In order to use the module, you can add the following piece of JSON to the list of structure learning modules in the structure_learning_algorithms
section of the JSON file.
"new_mcmcalg": [
{
"id": "mcmctest",
"cutoff": 0.8,
"burnin_frac": 0.5,
"mcmc_estimator": "threshold",
"threshold": 0.5,
"mcmc_seed": [1, 2, 3],
"n_iterations": 10000,
"timeout": null
}
]
Evaluation
There is not yet a general way of creating evaluation modules as their functionality and output may differ. However, you may either extend or copy one of the existing ones.
Local development
The above examples show how to create new modules from scratch, and the code runs by default in a container based on the image docker://bpimages/sandbox:1.0, where the required packages for the template modules are installed, see the Dockerfile for details.
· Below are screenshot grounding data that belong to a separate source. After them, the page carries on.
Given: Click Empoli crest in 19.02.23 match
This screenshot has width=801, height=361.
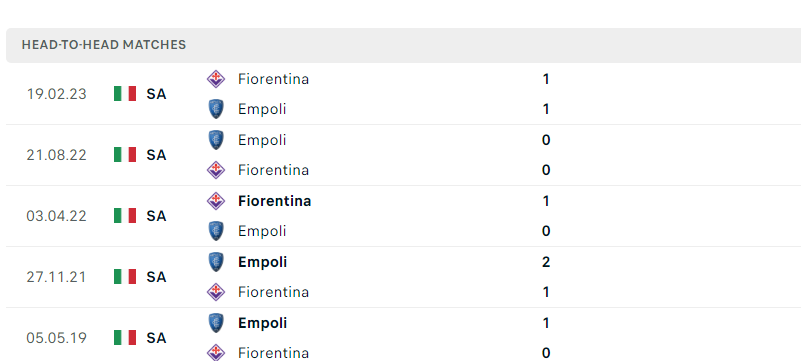Looking at the screenshot, I should pyautogui.click(x=216, y=109).
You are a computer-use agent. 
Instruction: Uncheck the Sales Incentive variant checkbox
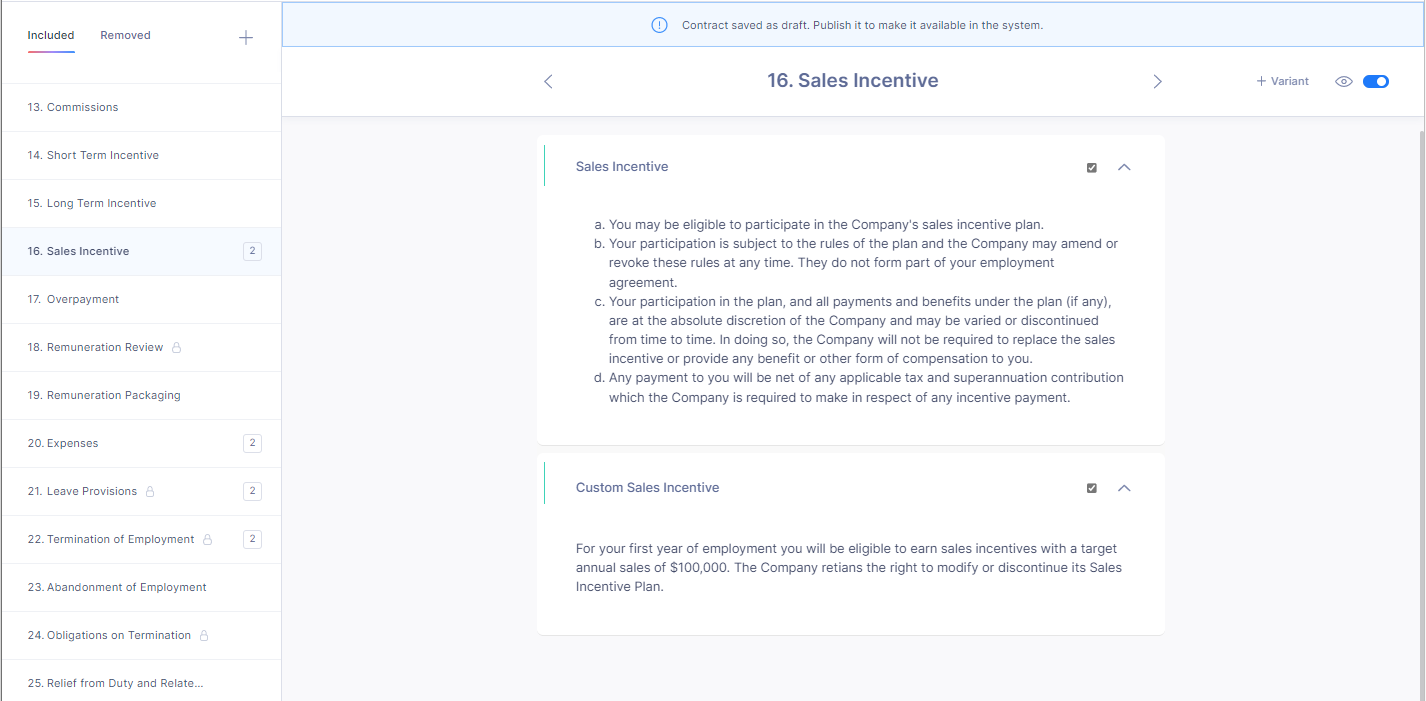click(1092, 168)
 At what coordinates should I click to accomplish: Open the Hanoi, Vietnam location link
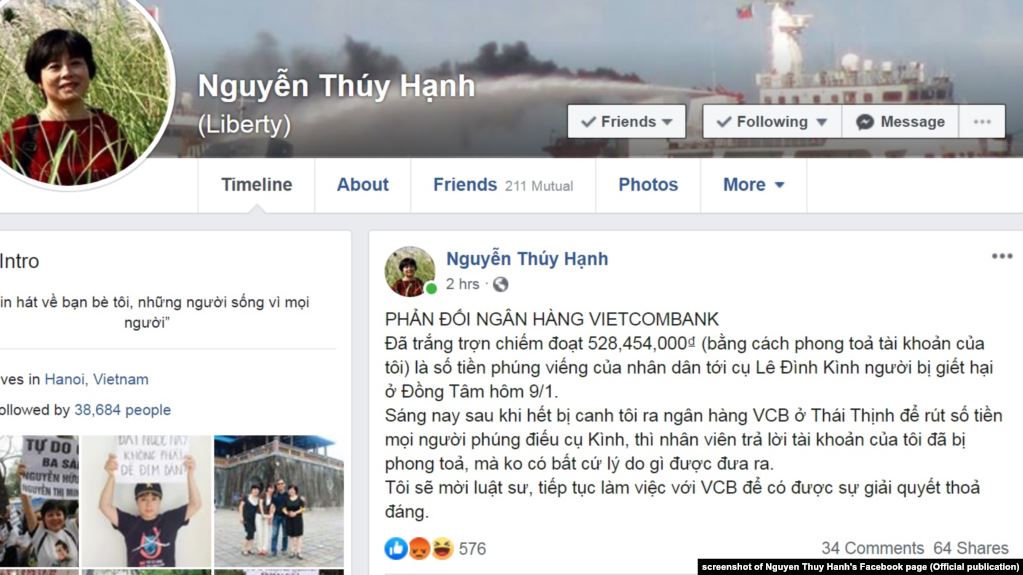[x=97, y=379]
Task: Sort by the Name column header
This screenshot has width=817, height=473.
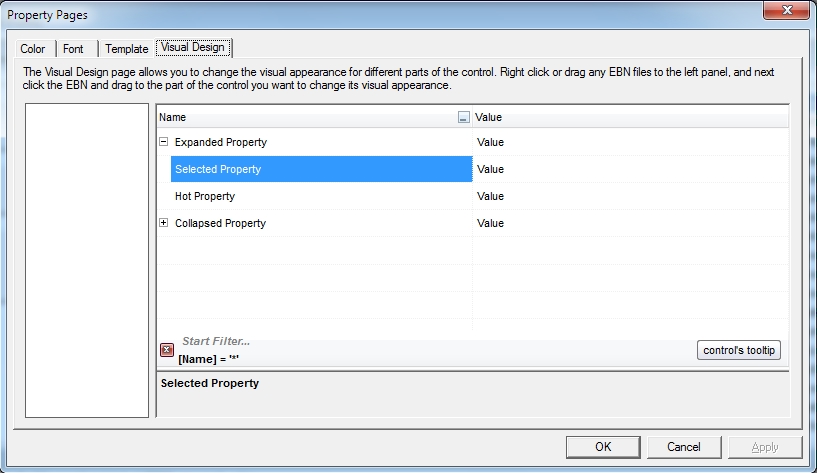Action: (x=300, y=117)
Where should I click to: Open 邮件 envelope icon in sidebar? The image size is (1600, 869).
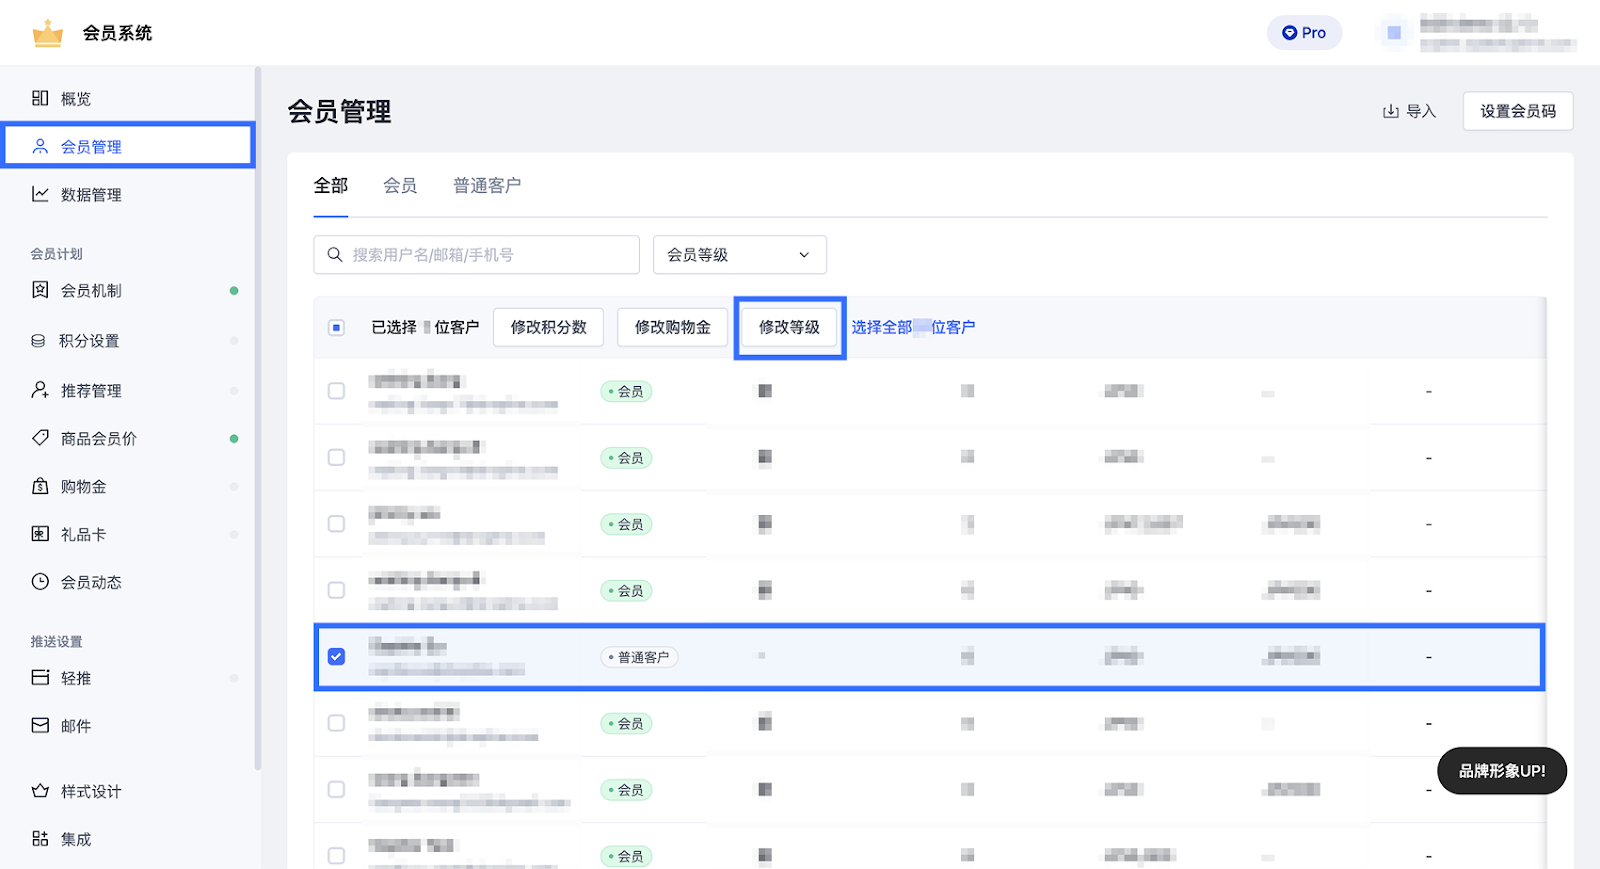tap(40, 726)
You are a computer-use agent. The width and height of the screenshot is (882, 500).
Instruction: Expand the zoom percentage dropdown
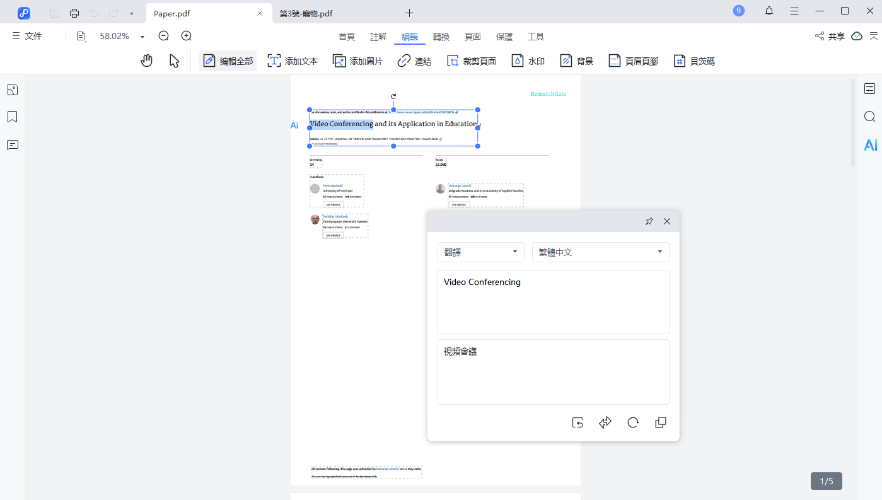pos(142,36)
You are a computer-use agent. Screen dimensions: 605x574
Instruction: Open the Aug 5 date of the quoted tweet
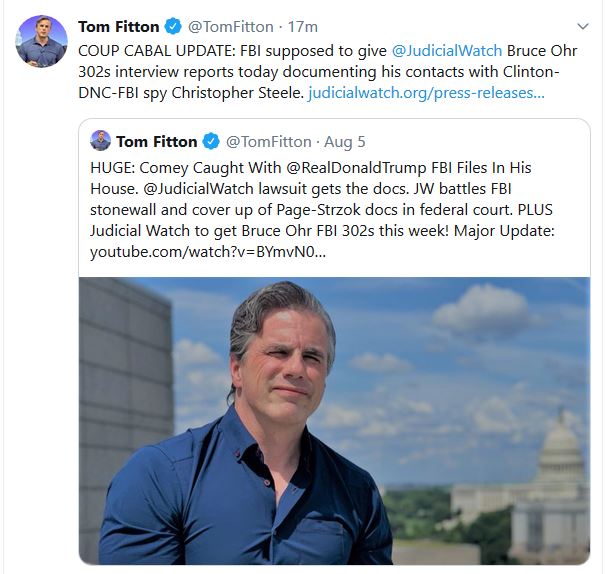(x=343, y=141)
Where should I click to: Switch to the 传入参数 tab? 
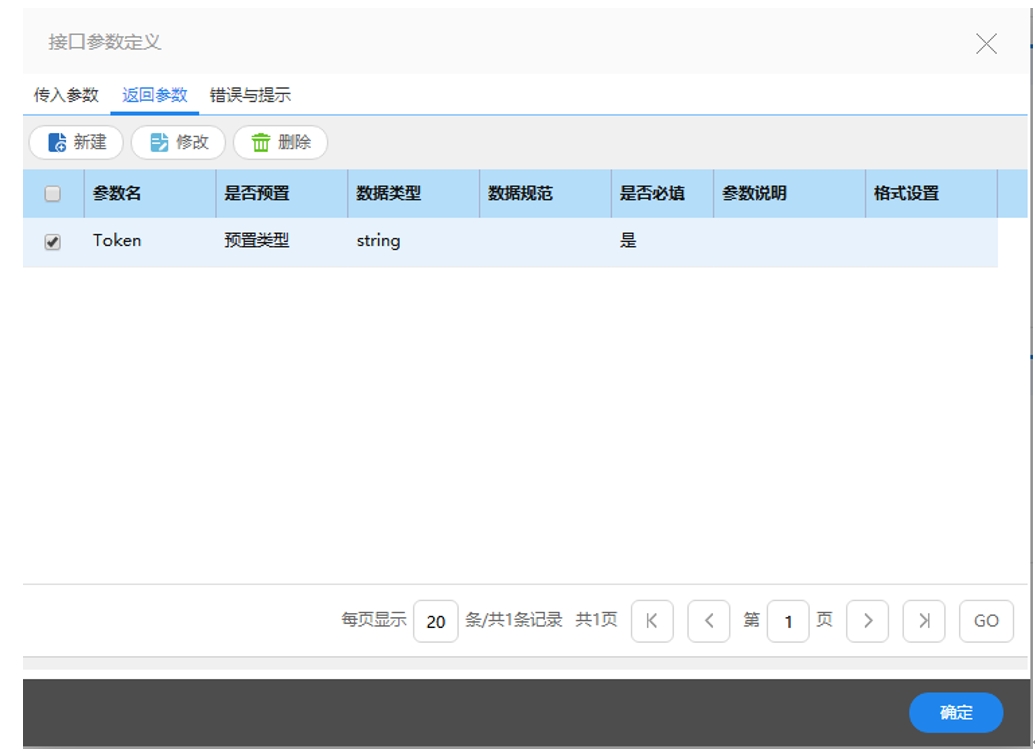(x=66, y=96)
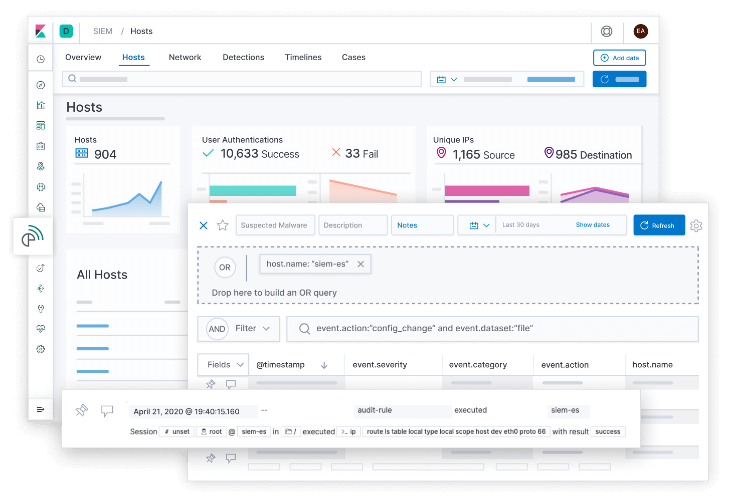Remove the host.name "siem-es" filter chip
The image size is (732, 501).
click(361, 264)
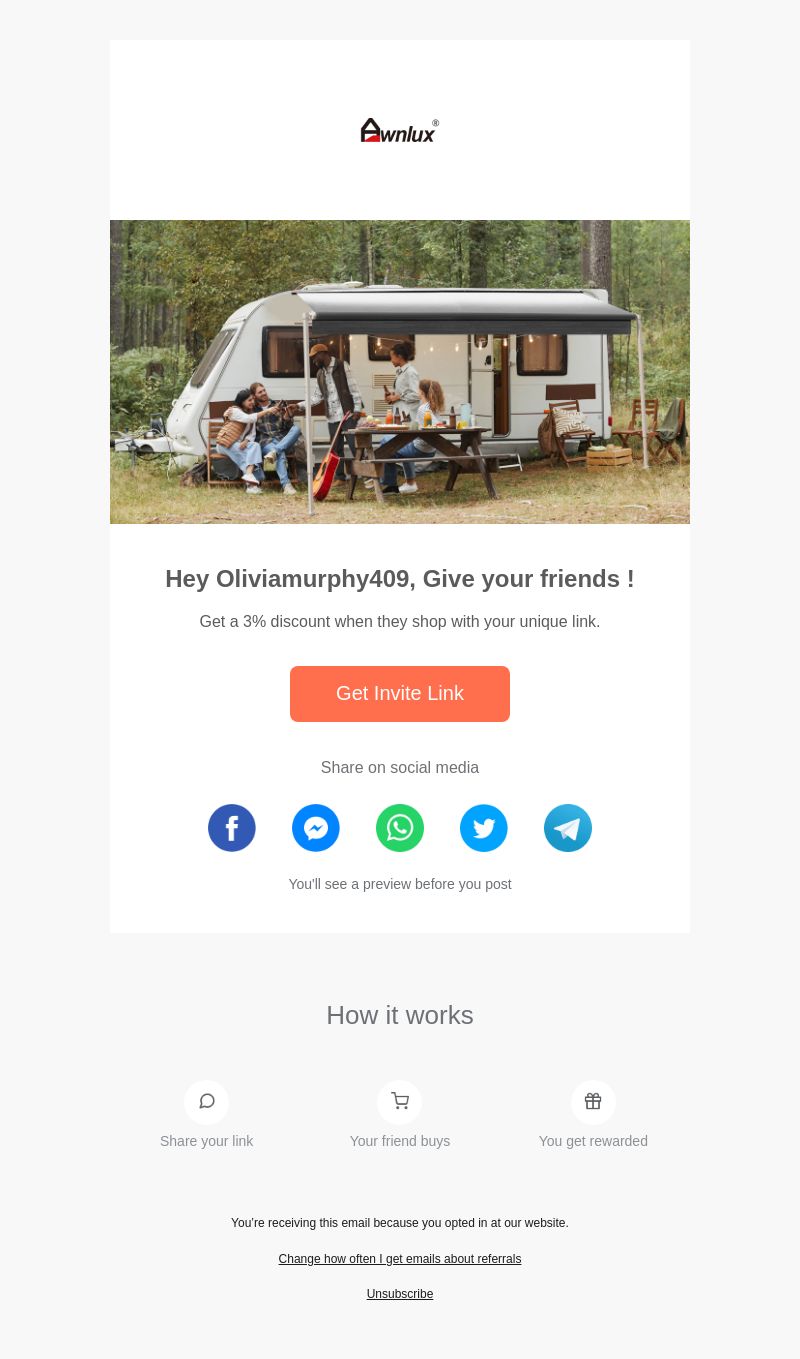The image size is (800, 1359).
Task: Click the Awnlux logo
Action: point(400,130)
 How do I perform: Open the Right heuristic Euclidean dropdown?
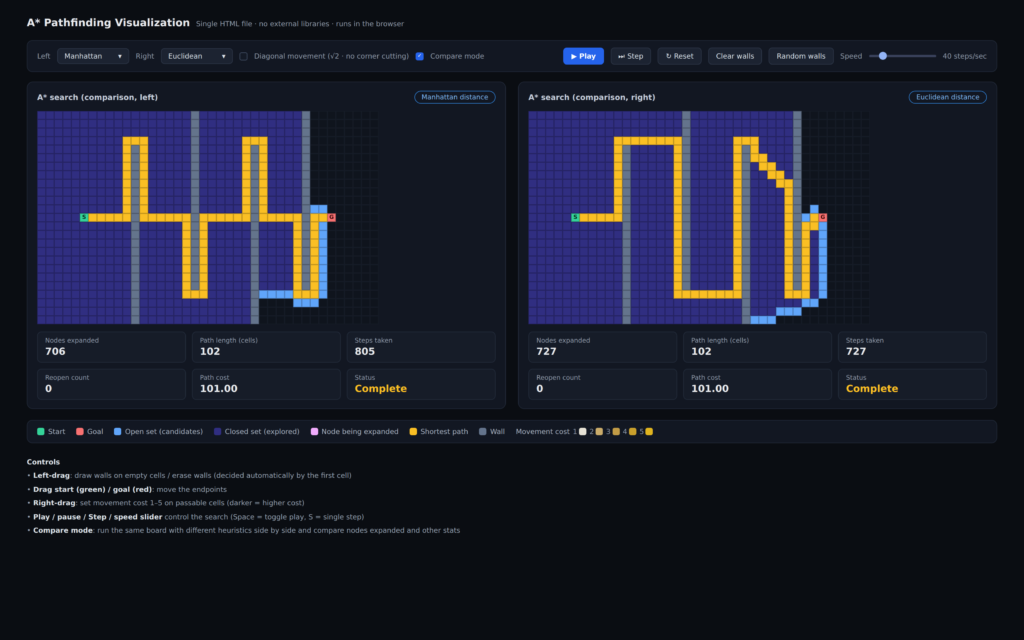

If you instead prefer to run a module using software installed on your local computer, you should change the container
field in rule.smk to None, i.e.
container:
None
Integrating existing project
You may have an existing (possibly version controlled by e.g. git) project that you want to integrate into Benchpress. Below we show how this is done in Python and R.
Python
If you for example have a Python project in your local folder /path/to/my/local/python_lib, you may simply add the folder to the systems library path variable as:
sys.path.append("/path/to/my/local/python_lib")
R
If you for example have an R project in your local folder /path/to/my/local/r/code.R, you may source the code as:
source("/path/to/my/local/r/code.R")
Using Conda environments
Conda is an open-source platform-independent package management system widely used in the data science community. If your local projects requirements are installed on a conda environment, called e.g. myenv, you may specify that the in rule.smk as
container:
None
conda:
"myenv"
To use conda, the extra use-conda flag has to be passed to snakemake when running the workflow:
snakemake --cores all --use-singularity --configfile config/sandbox.json --use-conda
Example
The rule and Python script for a structure learning module, using the local conda environment myenv may look like Listing 11 and Listing 12.
1rule:
2 name:
3 module_name
4 input:
5 data = alg_input_data()
6 output:
7 adjmat = alg_output_adjmat_path(module_name),
8 time = alg_output_time_path(module_name),
9 ntests = alg_output_ntests_path(module_name)
10 container:
11 None
12 conda:
13 "myenv"
14 script:
15 "script.py"
1sys.path.append("workflow/scripts/utils")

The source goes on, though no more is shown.